- Born: 16 March 1936 (age 90) Japanese Taiwan
- Citizenship: Japan
- Education: Kyoto University
- Known for: Artificial neural networks, Neocognitron, Convolutional neural network architecture, Unsupervised learning, Deep learning, ReLU activation function
- Awards: IEICE Achievement Award and Excellent Paper Awards IEEE Neural Networks Pioneer Award APNNA Outstanding Achievement Award JNNS Excellent Paper Award INNS Helmholtz Award Bower Award and Prize for Achievement in Science
- Scientific career
- Fields: Computer science
- Workplaces: Fuzzy Logic Systems Institute

= Kunihiko Fukushima =

Japanese computer scientist (born 1936)

Kunihiko Fukushima (Japanese: 福島 邦彦, born 16 March 1936) is a Japanese computer scientist, most noted for his work on artificial neural networks and deep learning. He is currently working part-time as a senior research scientist at the Fuzzy Logic Systems Institute in Fukuoka, Japan.

==Notable scientific achievements==

In 1980, Fukushima published the neocognitron,
the original deep convolutional neural network (CNN) architecture. Fukushima proposed several supervised and unsupervised learning algorithms to train the parameters of a deep neocognitron such that it could learn internal representations of incoming data. Today, however, the CNN architecture is usually trained through backpropagation. This approach is now heavily used in computer vision.

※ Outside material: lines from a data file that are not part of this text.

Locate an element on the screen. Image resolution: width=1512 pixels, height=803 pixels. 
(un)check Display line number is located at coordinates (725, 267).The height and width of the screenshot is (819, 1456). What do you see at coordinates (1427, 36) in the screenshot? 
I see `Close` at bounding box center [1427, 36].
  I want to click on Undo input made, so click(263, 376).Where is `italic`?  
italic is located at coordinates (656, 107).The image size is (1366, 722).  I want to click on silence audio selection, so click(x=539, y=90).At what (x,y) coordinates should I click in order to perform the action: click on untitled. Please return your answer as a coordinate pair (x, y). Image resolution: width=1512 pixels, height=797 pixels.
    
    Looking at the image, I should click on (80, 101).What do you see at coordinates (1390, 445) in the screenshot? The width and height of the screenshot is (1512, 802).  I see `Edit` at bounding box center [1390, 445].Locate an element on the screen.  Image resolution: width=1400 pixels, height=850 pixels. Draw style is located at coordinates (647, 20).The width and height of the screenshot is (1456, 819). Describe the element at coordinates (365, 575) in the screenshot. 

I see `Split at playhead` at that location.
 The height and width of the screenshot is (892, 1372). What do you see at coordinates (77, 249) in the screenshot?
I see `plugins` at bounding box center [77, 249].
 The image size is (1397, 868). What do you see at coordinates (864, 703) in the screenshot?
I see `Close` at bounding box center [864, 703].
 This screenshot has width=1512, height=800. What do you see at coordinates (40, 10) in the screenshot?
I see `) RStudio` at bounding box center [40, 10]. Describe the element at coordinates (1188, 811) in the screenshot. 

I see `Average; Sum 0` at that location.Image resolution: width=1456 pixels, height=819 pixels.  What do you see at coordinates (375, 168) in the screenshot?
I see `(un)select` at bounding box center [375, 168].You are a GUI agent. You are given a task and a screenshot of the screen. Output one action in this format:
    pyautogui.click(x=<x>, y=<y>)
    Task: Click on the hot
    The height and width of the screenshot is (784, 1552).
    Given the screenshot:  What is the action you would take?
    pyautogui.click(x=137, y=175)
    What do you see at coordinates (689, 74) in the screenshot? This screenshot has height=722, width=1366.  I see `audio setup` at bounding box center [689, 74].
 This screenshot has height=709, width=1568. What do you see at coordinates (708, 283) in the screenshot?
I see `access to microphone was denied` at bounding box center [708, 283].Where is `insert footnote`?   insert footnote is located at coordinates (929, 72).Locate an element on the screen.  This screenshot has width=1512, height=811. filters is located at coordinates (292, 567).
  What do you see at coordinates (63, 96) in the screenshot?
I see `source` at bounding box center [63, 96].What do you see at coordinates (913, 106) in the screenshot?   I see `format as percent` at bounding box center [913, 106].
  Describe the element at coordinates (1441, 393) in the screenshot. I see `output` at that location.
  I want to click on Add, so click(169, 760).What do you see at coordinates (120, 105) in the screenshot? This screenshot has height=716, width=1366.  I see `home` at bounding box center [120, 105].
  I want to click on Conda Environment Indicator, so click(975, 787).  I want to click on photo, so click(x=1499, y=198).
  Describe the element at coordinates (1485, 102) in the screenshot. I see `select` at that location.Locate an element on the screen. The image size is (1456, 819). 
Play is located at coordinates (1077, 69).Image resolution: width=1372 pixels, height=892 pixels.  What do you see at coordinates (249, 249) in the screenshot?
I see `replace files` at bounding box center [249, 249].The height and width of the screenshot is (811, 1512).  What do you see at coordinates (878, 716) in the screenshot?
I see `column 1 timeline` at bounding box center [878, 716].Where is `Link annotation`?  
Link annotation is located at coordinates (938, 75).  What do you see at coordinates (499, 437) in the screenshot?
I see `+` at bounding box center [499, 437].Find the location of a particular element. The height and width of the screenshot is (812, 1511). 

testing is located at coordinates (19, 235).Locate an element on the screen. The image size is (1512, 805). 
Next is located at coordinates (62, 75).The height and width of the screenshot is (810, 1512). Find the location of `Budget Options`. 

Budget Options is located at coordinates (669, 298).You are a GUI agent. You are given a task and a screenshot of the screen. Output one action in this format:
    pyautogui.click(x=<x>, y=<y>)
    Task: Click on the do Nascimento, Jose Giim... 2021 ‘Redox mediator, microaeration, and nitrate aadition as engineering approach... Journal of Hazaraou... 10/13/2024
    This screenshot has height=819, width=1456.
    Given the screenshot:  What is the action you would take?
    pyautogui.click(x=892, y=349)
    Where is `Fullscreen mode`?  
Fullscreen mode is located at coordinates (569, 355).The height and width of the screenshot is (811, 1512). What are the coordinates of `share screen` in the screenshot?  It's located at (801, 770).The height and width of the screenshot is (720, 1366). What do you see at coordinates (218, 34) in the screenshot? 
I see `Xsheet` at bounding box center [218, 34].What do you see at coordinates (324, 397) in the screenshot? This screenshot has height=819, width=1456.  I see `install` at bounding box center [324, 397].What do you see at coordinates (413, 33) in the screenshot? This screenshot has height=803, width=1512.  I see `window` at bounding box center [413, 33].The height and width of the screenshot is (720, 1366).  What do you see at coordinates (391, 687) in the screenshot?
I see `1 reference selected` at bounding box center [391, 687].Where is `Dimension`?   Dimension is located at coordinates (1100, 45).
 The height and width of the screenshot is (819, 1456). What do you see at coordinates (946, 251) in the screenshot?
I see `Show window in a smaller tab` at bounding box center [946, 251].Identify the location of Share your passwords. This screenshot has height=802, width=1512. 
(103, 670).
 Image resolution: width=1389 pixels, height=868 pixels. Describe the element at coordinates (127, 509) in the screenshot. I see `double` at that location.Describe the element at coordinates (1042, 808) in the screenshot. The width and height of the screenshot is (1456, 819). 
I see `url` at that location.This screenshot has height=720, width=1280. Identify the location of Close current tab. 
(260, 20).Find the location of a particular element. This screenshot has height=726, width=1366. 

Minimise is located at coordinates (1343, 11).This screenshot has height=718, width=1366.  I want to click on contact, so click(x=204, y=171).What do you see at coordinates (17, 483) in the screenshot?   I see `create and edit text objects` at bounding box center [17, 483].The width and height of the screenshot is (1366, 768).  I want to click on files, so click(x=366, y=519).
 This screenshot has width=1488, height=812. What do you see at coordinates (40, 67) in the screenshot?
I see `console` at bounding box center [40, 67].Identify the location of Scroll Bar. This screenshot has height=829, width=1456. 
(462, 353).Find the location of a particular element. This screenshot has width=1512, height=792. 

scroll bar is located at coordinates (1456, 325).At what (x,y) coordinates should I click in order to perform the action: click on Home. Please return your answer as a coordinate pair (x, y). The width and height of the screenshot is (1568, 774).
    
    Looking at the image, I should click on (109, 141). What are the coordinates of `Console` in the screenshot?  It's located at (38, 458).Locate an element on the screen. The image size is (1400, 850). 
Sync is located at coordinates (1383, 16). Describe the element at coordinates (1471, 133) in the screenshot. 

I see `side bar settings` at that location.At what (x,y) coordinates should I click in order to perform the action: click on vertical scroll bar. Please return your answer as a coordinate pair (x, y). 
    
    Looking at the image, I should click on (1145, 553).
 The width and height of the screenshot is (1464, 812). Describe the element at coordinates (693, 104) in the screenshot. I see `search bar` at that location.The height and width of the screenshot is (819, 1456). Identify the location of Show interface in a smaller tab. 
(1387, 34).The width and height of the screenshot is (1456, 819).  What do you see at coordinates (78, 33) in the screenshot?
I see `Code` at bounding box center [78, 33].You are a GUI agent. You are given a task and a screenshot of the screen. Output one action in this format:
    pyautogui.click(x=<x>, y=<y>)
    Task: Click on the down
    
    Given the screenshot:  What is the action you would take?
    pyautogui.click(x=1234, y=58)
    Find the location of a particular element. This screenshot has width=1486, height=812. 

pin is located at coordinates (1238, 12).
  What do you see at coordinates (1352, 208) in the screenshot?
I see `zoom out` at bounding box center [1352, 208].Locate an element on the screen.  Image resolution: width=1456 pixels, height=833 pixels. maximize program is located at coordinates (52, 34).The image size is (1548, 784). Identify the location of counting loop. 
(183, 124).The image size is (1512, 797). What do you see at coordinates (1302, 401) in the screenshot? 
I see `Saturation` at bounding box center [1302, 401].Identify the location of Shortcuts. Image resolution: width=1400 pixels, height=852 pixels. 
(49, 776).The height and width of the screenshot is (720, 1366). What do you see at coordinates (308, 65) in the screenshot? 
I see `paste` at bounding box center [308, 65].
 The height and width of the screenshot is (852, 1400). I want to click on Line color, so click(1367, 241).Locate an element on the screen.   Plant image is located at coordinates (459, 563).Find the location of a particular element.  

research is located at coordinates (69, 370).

In 1969 Fukushima introduced the ReLU (Rectifier Linear Unit) activation function in the context of visual feature extraction in hierarchical neural networks, which he called "analog threshold element". (Though the ReLU was first used by Alston Householder in 1941 as a mathematical abstraction of biological neural networks.) As of 2017 it is the most popular activation function for deep neural networks.

==Education and career==

In 1958, Fukushima received his Bachelor of Engineering in electronics from Kyoto University. He became a senior research scientist at the NHK Science & Technology Research Laboratories. In 1989, he joined the faculty of Osaka University. In 1999, he joined the faculty of the University of Electro-Communications. In 2001, he joined the faculty of Tokyo University of Technology. From 2006 to 2010, he was a visiting professor at Kansai University.

Fukushima acted as founding president of the Japanese Neural Network Society (JNNS). He also was a founding member on the board of governors of the International Neural Network Society (INNS), and president of the Asia-Pacific Neural Network Assembly (APNNA).
He was one of the board of governors of the International Neural Network Society (INNS) in 1989-1990 and 1993-2005.

==Awards==
In 2020, Fukushima received the Bower Award and Prize for Achievement in Science. In 2022, Fukushima became a laureate of the Asian Scientist 100 by the Asian Scientist. He also received the IEICE Achievement Award and Excellent Paper Awards, the IEEE Neural Networks Pioneer Award, the APNNA Outstanding Achievement Award, the JNNS Excellent Paper Award and the INNS Helmholtz Award.